Chances are you bypass the beets are the farmers market every single time. They’re kinda plain looking and who has time to prep them? You do! Beets are delicious, versatile, and healthy veggies you should be using in everything. Here’s how you can prep them, without driving yourself crazy.
First, some background. Beets come in all colors and sizes. So small yellow beets haven’t gone bad, they’re just a different version of the deep purple beets you’re used to seeing. When you’re picking your beets, you want firm, dry bulbs. No soft spots or wetness. And if you can, snag them with the greens still on. They’re delicious.

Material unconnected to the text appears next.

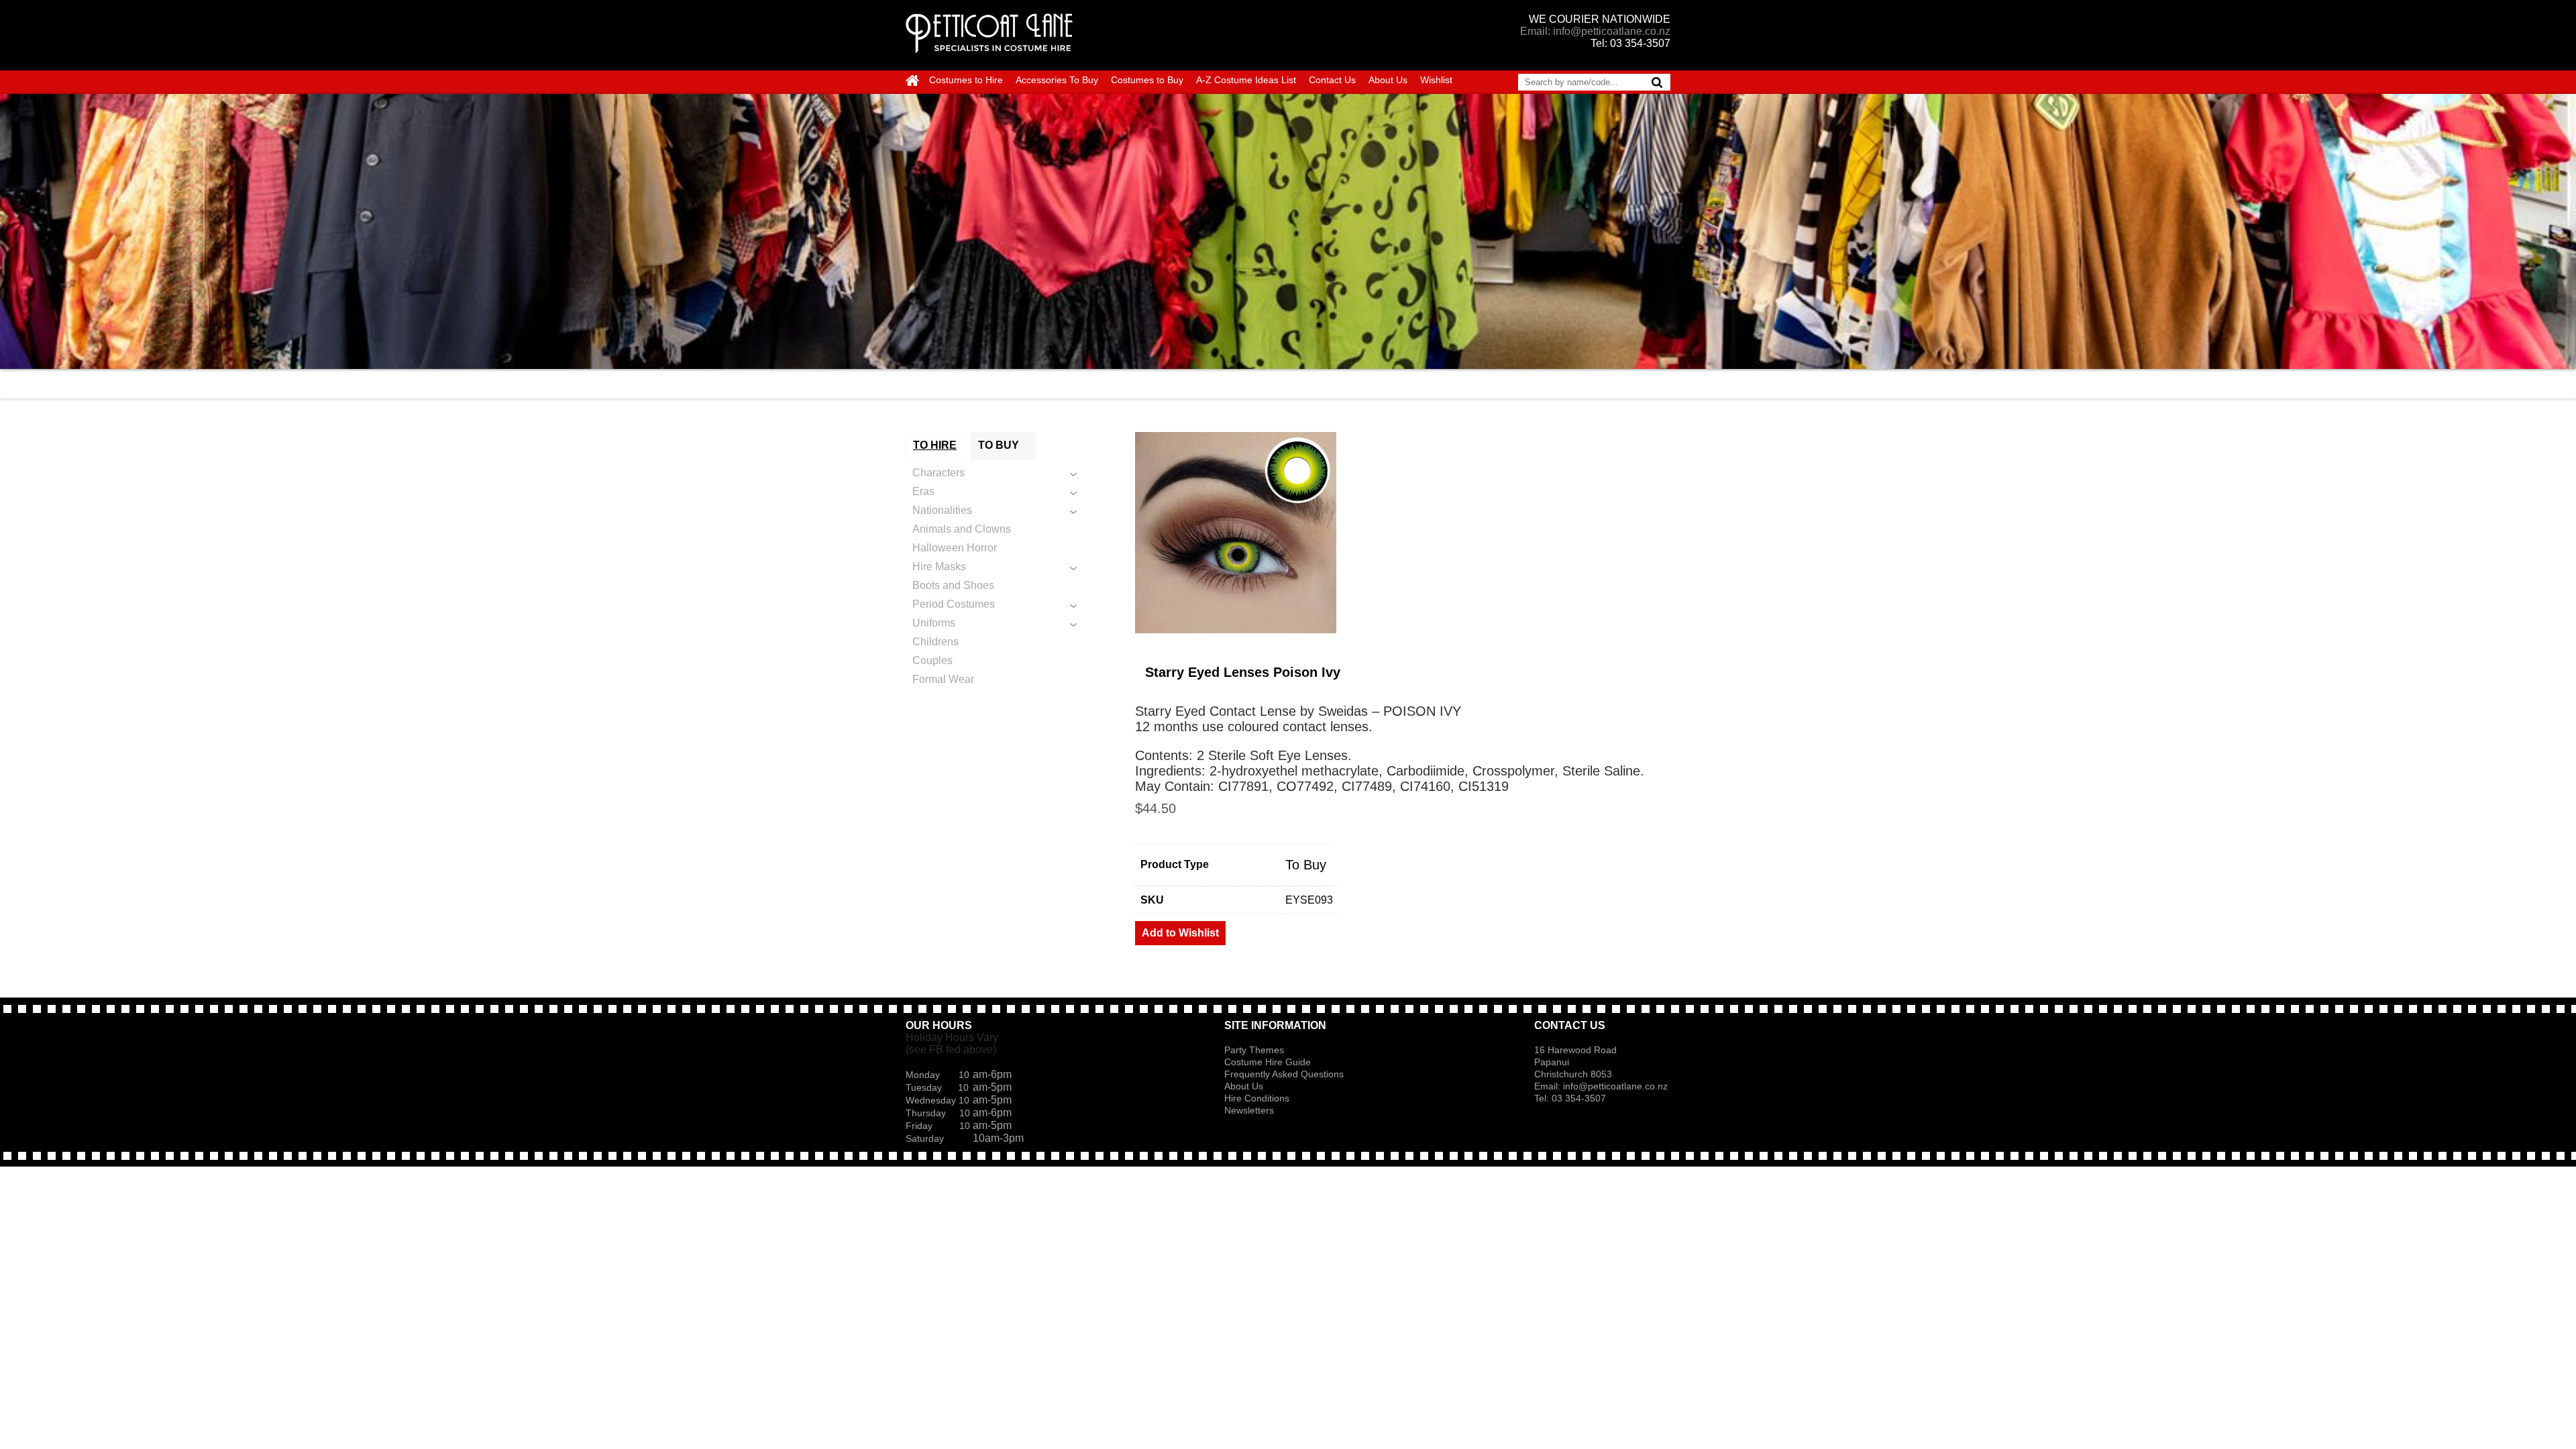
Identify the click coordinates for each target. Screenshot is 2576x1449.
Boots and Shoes (953, 585)
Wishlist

On to the roasting. Slice off the greens and store those for stir fries and soups. Scrub the beet clean and wrap it in foil. If the beets are small, you can throw a few in one foil packet. Then toss them on a pan (in case of leakage) and roast them in the oven at… 400 degrees. Or 350. Or 500. Whatever works for you. If you’re not cooking anything else, use 400 degrees. If you’re roasting something at 350, that’s fine too. The beets will just take longer.
Check on them. Look in on your beets every 20 minutes after the half hour mark. They’re done when a knife slides in and out easily, like potatoes. If they look dry, drizzle with some olive oil. When they’re ready, let cool to the touch (but still warm for the next step).
Watch out for the skin. The biggest gripe at-home cooks have is with beet juice stains. Beet juice is very, very, very pink and will definitely impart a light hue on your hands and kitchen walls and counters and downright stain your clothes. So put on an apron and use gloves or plastic bags (we’ve done this in a pinch), to gently scrub the skin away from the beet.
Store them. You’re done. That’s it. Slice them, dice them, and throw them in a plastic container with a lid (if you’re worried about discoloration, use glass); they’ll keep in your fridge for a few days and up to a week.